Socioeconomic indicators
- • HDI (2010): 0.704
- • GDP per capita (2023): R$37,625.23
- Time zone: UTC−3 (BRT)
- Postal code: 38270-000
- Area code: 34
- Website: campinaverde.mg.gov.br

= Campina Verde =

Municipality in Minas Gerais, Brazil

Campina Verde is a municipality in the Triângulo Mineiro of western Minas Gerais, Brazil. It belongs to the Immediate Geographic Region of Uberlândia and the Intermediate Geographic Region of Uberlândia. The municipality covers 3650.749 km2. Its population was 18,011 in the 2022 census and was estimated at 18,188 in 2025.

The municipality was created on 17 December 1938. It consists of the districts of Campina Verde and Honorópolis. Its waterways drain toward the lower Grande River and the lower Paranaíba River.

== History ==
In 1830, João Batista Siqueira and his wife donated the Campo Belo, Perobas, and Fortaleza farms to the Congregation of the Mission. The congregation established a house at Campo Belo.
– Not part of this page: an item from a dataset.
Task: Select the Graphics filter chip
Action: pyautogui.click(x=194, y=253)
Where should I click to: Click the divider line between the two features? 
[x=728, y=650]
Houses gathered near its church and formed the settlement that became Campina Verde.

The district of Rio Verde had its seat transferred from Monjolinho to Campo Belo in 1911. It was renamed Campina Verde on 7 September 1923 and remained part of Prata.

State Decree-Law No. 148 created the municipality on 17 December 1938. It joined the Campina Verde district, detached from Prata, with São Francisco de Sales, detached from Frutal, and the newly created district of Santa Rosa.

Santa Rosa was renamed Camélia in 1943 and became the municipality of Iturama in 1948. São Francisco de Sales separated from Campina Verde in 1962. The same law created Honorópolis as a district of Campina Verde.

== Geography ==
Campina Verde covers 3650.749 km2 in western Minas Gerais. The municipality is divided into the districts of Campina Verde and Honorópolis. Its municipal seat lies near the center of the territory, while Honorópolis occupies its own district farther west.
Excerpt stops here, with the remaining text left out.